Your eyes will roll with incredulity as the prehistoric,
acid-spitting behemoth (actually a bad rubber
puppet) lays waste to downtown Copenhagen. And
there's a musical number to boot!
An oil exploration crew is drilling above the
Arctic Circle in Norway when their rig's drill
bit brings up a bloody piece of flesh. The crew
leader, engineer Svend Viltorft (Bent Mejding),
contacts the University of Copenhagen about the
strange find. (What? No dinosaur experts at the
University of Oslo?) Two learned paleontologists,
Prof. Martens (Asbjørn Andersen) and his assistant
Dr. Dalby (Povl Wøldike), are dispatched to check
it out. They hypothesize that the flesh belongs
to a previously unknown prehistoric creature frozen
beneath the tundra. A chunk of the thing's tail
is excavated and flown to the university's aquarium.
Svend tags along for no discernible reason.

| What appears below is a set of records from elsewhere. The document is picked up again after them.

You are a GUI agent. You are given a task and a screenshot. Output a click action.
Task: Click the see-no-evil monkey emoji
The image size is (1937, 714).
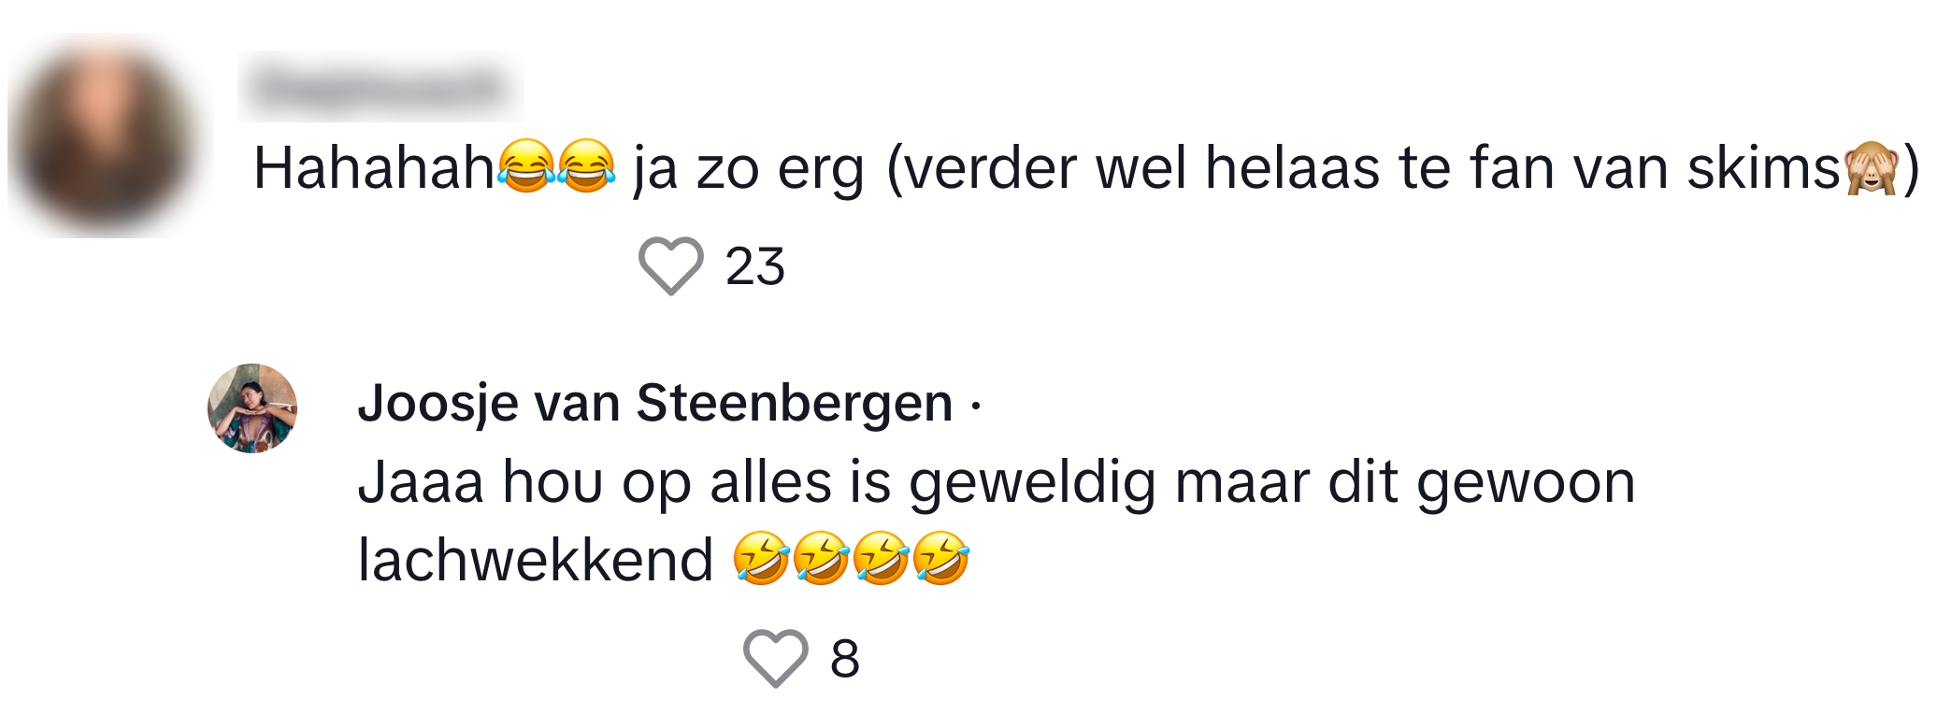(1871, 169)
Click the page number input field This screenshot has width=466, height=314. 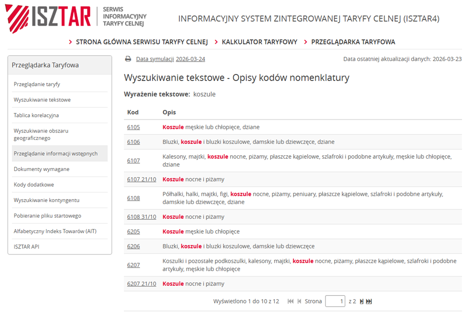pyautogui.click(x=335, y=301)
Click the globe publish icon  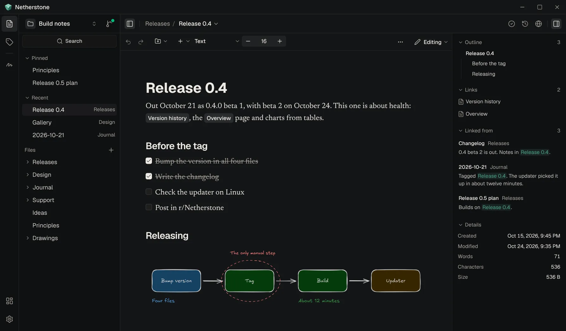pos(538,24)
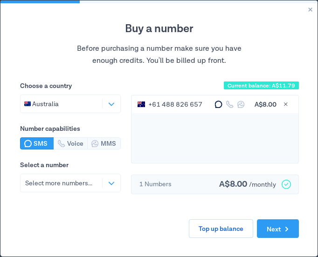Remove the +61 488 826 657 number
Image resolution: width=318 pixels, height=257 pixels.
pos(285,104)
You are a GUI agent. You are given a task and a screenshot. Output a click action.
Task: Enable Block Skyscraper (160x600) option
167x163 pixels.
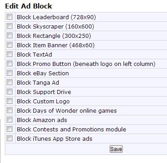(9, 26)
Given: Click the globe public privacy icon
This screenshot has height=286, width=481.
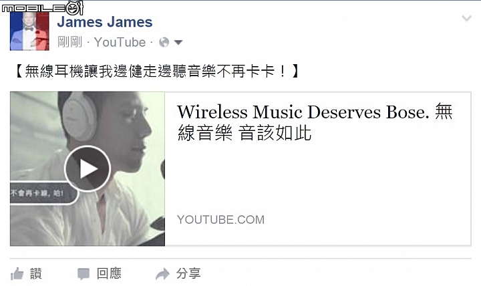Looking at the screenshot, I should (164, 42).
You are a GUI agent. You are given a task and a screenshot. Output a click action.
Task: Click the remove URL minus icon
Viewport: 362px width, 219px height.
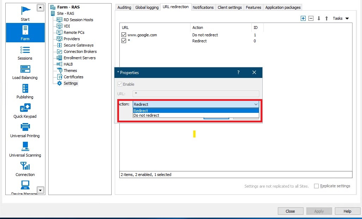[311, 18]
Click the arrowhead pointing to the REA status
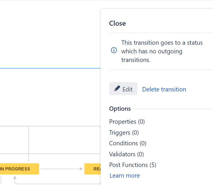The height and width of the screenshot is (186, 213). [x=81, y=169]
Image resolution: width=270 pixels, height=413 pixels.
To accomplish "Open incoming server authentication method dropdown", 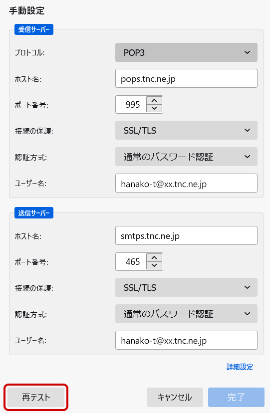I will [186, 157].
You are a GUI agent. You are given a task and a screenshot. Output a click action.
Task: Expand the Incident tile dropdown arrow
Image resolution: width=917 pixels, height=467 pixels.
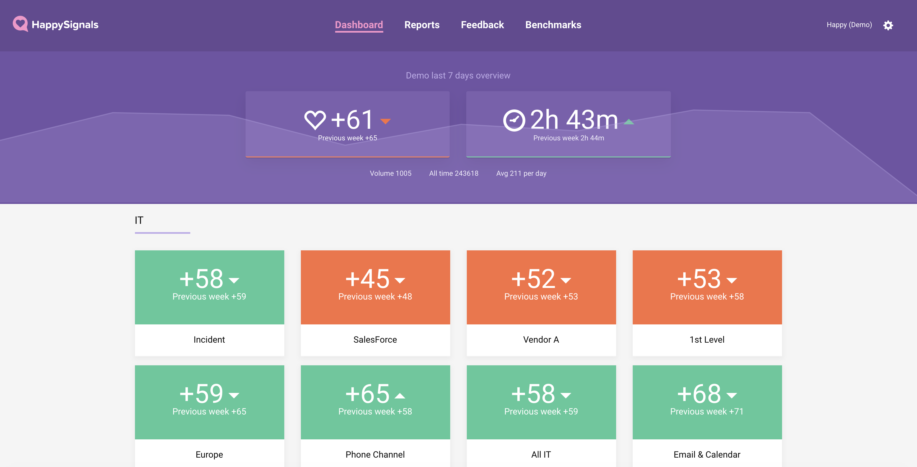point(235,281)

While the handsome engineer
makes time with Martens' pretty young daughters,
Lise (Ann Smyrner) and Karen (Mimi Heinrich),
the professor and Dalby begin their preliminary
studies of the frozen tail sample. Martens hires
a complete idiot, overalls-wearing Mr. Petersen
(Dirch Passer), to act as night watchman. Petersen
—
the dimwitted mutant child of Jack Elam and Joe
Piscopo —
is supposedly on hand for comic relief but instead
ends up shaming not only the nation of Denmark
but the entire continent of Europe as well. (I
thought rubes like this only existed in the United
States...) Cringe in horror as Petersen does the
Charleston with the aid of an electric eel! (I'm
not kidding.) Surprisingly, it's not Petersen
that screws up and causes the creature to begin
regenerating but Dalby, who falls asleep one night
with the freezer door open. The scientists are
astounded to learn that from the tail section
brought down from Lapland, an entire new creature
is forming. The story makes international news;
a reporter dubs the life form "Reptilicus".
The Godzilla of Scandinavia is born!
Enter Brigadier General Mark
Grayson, U.S. Army (played by Danish actor Carl
Ottosen), sent by the United Nations to command
the "protective forces" guarding Reptilicus
—
all of five
people. Grayson is an asshole, the quintessential
"Ugly American" writ large. Barking
at everyone, with a constant scowl, he's the most
thoroughly detestable hero since The
Green Slime's
smarmy Commander Rankin. (I was hoping against
hope that the monster would make a snack of him,
but no such luck.) Angry about his assignment,
Grayson's
Danish Army aide Captain Brandt (Ole Wisborg)
and U.N. liaison Connie Miller (Bodil Miller)
hope that a sightseeing tour of Copenhagen will
cool his temper. Thus the surly general —
along with the audience —
is treated
to a whirlwind tour of the city, with voice-overs
of the characters pointing out various landmarks
and such. ("They say the Danes are practically
born on bicycles," we're informed. Fascinating.)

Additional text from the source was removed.